We're missing some includes:
#include <exception> // std::length_error, std::out_of_range
#include <iterator> // std::back_inserter
#include <utility> // std::pair
The test program is missing an include of <string>
.
There's no need for private:
at the start of a class, since classes default to private access.
Instead of assigning members in constructors, prefer to use the initialiser list:
Dict(std::vector<std::pair<K, V>> data)
dict{std::move(data)}
{ }
Note also the use of std::move()
so that we're not copying data
twice.
Instead of !(a == b)
we can use the !=
operator for clarity:
if (keys.size() != values.size()) {
throw std::length_error("Keys and Values must be the same sized vector.");
}
It's good practice to always use braces for such conditions, even those that are a single statement.
The std::ranges
versions of standard algorithms are simpler to use when we're passing whole containers:
std::ranges::transform(keys, values, std::back_inserter(dict),
std::make_pair<const K&,const V&>);
In C++, we don't need to write (void)
for an empty argument list as we do in C. Just write ()
.
I don't see any value in the Copy()
function that does exactly the same as the compiler-generated copy constructor.
Similarly, Update()
seems to duplicate the compiler-generated copy-assignment.
In Get()
(which a standard container would call at()
), the std::ranges
algorithm simplifies the code, since it can use a projection:
auto it = std::ranges::find(dict, key, &std::pair<K,V>::first);
In fact, this expression turns up so frequently it's probably worth writing a private accessor for it.
Since Get()
shouldn't be modifying the container, we should declare it const
. It's also a good idea to pass the key as a const-ref, since we don't know how expensive it is to copy:
V Get(const K& key) const {
The function name SetDefault
is misleading; it's kind of a "get or set".
Print()
is inflexible, as it can only write to standard output stream, not to the log stream or to a file.
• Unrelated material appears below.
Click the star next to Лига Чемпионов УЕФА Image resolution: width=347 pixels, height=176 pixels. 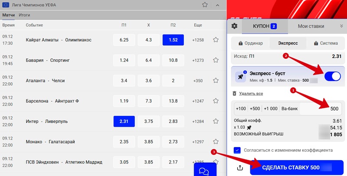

We normally write this with a signature like
friend std::ostream &operator(std::ostream&, const Dict&);
It flushes output unnecessarily often - replace that std::endl
with plain '\n'
.
The main()
function is fine as far as it goes. It would be better if it exercised all the functionality, and returned EXIT_FAILURE
if any of the results fail to match what's expected (i.e. make it a set of self-checking unit tests).
Makefile is strange - I don't expect it to suppress errors except perhaps from the clean
target. It's also unhelpful to hide the commands being run.
We can lean much more on the built-in Make rules:
.PHONY: run
run: main
./$<
.PHONY: clean
clean:
$(RM) main
.DELETE_ON_ERROR:
For reference, here's my modified version of your code and some minimal changes to the main()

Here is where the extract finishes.